La prima fase della ricerca è stata dedicata alle interviste in profondità con i racconti dei primi giorni della pandemia, con le fughe per tornare in Italia, o nella propria sede all’estero, delle quarantene dei “ragazzi confinati in una stanza d’affitto, delle paure per i propri cari in Italia, unite a quelle per la perdita del lavoro.
Da tutte le interviste emerge l’incertezza rispetto alle misure da adottare, senza sapere se seguire le norme anti-contagio italiane, come ricordato da Massimo Ungaro che parla dell’ansia diffusasi tra gli italiani per le misure diverse intraprese dai vari paesi, dovuta sia alle tempistiche di diffusione del virus che alle legislazioni differenti.
Per quello che riguarda la questione lavorativa, nel complesso i nuovi migranti più integrati economicamente hanno mostrato di affrontare bene il lockdown. La grande maggioranza ha continuato a lavorare, chi normalmente (15%), chi in modalità teleworking o smartworking (52%).

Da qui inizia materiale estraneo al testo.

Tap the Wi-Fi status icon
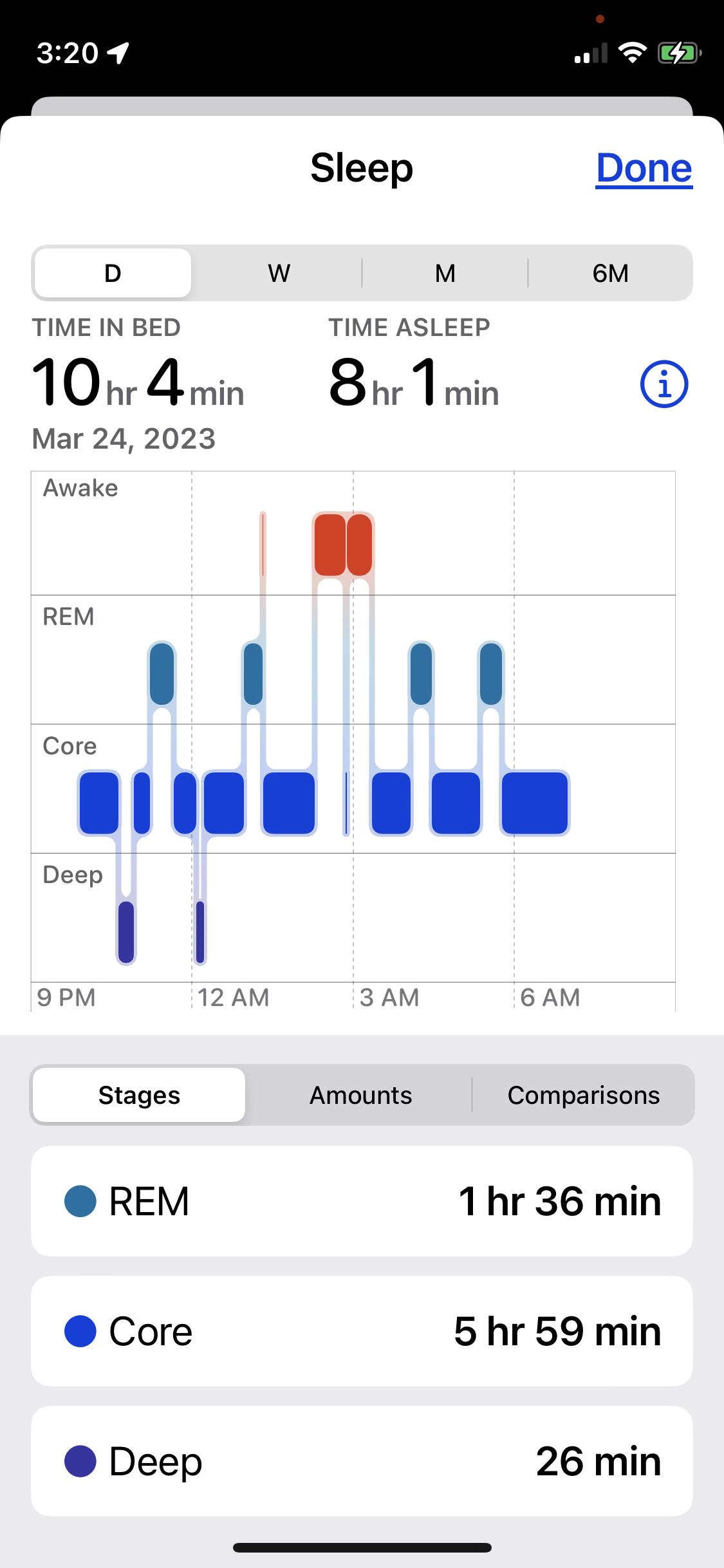 tap(632, 53)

L’11% ha usufruito di ammortizzatori sociali come la cassa integrazione, o l’aspettativa retribuita. Da tutte le testimonianze emerge che i più colpiti sono stati i lavoratori del settore della ristorazione, a cui probabilmente appartiene quel 6% degli intervistati che ha perso il lavoro, chi è rimasto a casa senza stipendio ˗ e molti degli ‘invisibili’, quelli arrivati negli anni più recenti, di solito non iscritti all’Aire. Naturalmente la situazione cambia da stato a stato, e se in Germania o Francia gli italiani paiono esser soddisfatti della reazione delle istituzioni, in altri paesi come Regno Unito, USA, ma anche Svezia, si percepisce un maggiore scetticismo, sia per quanto riguarda la tutela del lavoro come per la gestione della salute pubblica.
Resta il grande interrogativo sulle cifre delle migrazioni italiane in un prossimo futuro che riguarda non tanto questa generazione, cresciuta all’insegna delle libertà di movimento, ma le prossime, o quantomeno proprio la Next generation che non sappiamo per quanto tempo sarà costretta a studiare e lavorare in remoto.

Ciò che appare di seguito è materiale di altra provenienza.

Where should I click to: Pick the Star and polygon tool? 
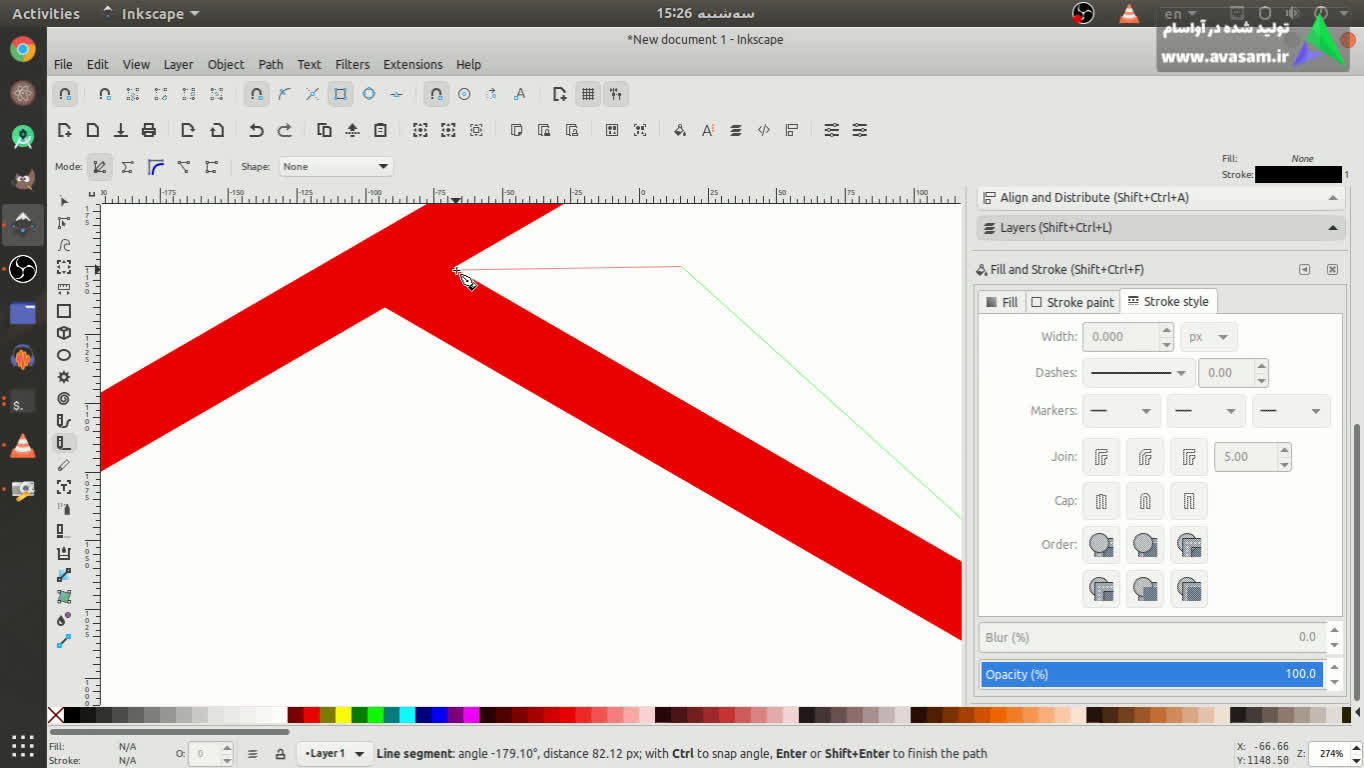coord(64,377)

Riguardo al presente, in molti interventi emerge che le esigenze di una parte sempre più grande della popolazione italiana che nei fatti ha ribadito l’importanza della libertà della scelta migratoria, devono entrare nell’agenda politica e non possono essere più rimandate. Il senso di questa mobilità, tuttavia, dovrebbe portare alla circolarità, alla libera ricerca di conoscenza, di maturare esperienze, come ha ricordato Michele Schiavone.

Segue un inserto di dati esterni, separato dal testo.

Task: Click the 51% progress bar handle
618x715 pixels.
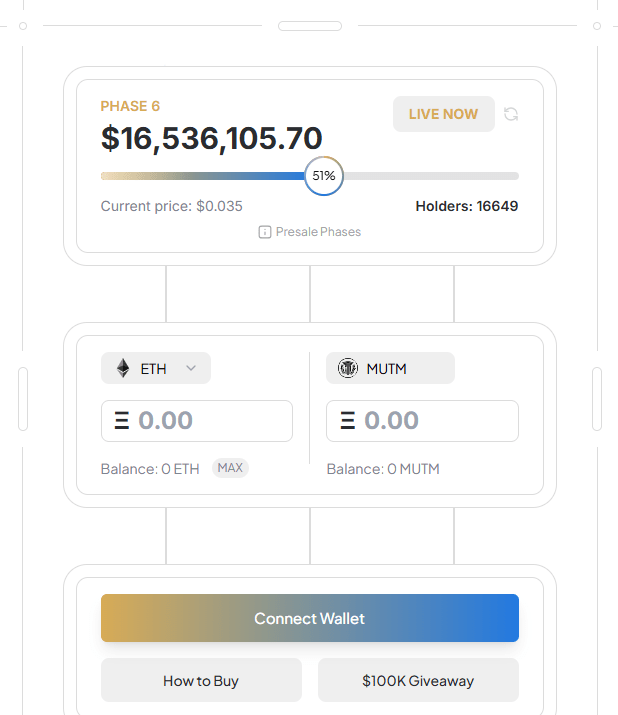Action: pos(324,176)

Forse è anche il caso di smettere di parlare di fughe, i talenti nel terzo millennio (la generazione Erasmus, i millennials, chiamiamoli come ci pare) di solito non fuggono, ma sicuramente tutti vogliono essere liberi di muoversi come le risposte alla sfida del covid-19 stanno dimostrando. E solo gli stati che sapranno comprendere l’importanza del superamento delle barriere burocratiche potranno beneficiare dei risultati.
I temi sollevati dalla pandemia e affrontati nei vari contributi della seconda parte sono davvero tanti, si va da un ripensamento sulle forme vecchie e nuove dell’associazionismo, alle politiche da intraprendere per gli italiani all’estero, a una riflessione sull’idea di Europa e delle conseguenze della Brexit, all’impatto delle nuove mobilità sull’ambiente, al grande interrogativo sul futuro delle famiglie transnazionali che si basavano sulla facilità dei ritorni. Ma mi devo interrompere per lasciare spazio ai relatori.
Ci saranno altre occasioni per discutere di questi temi, intanto vi annuncio che la Fondazione Di Vittorio e la CGIL hanno in preparazione una presentazione per dicembre e che il 13 dello stesso mese saremo a discuterne al’’incontro del Seminario di Palermo con Maria Chiara Prodi.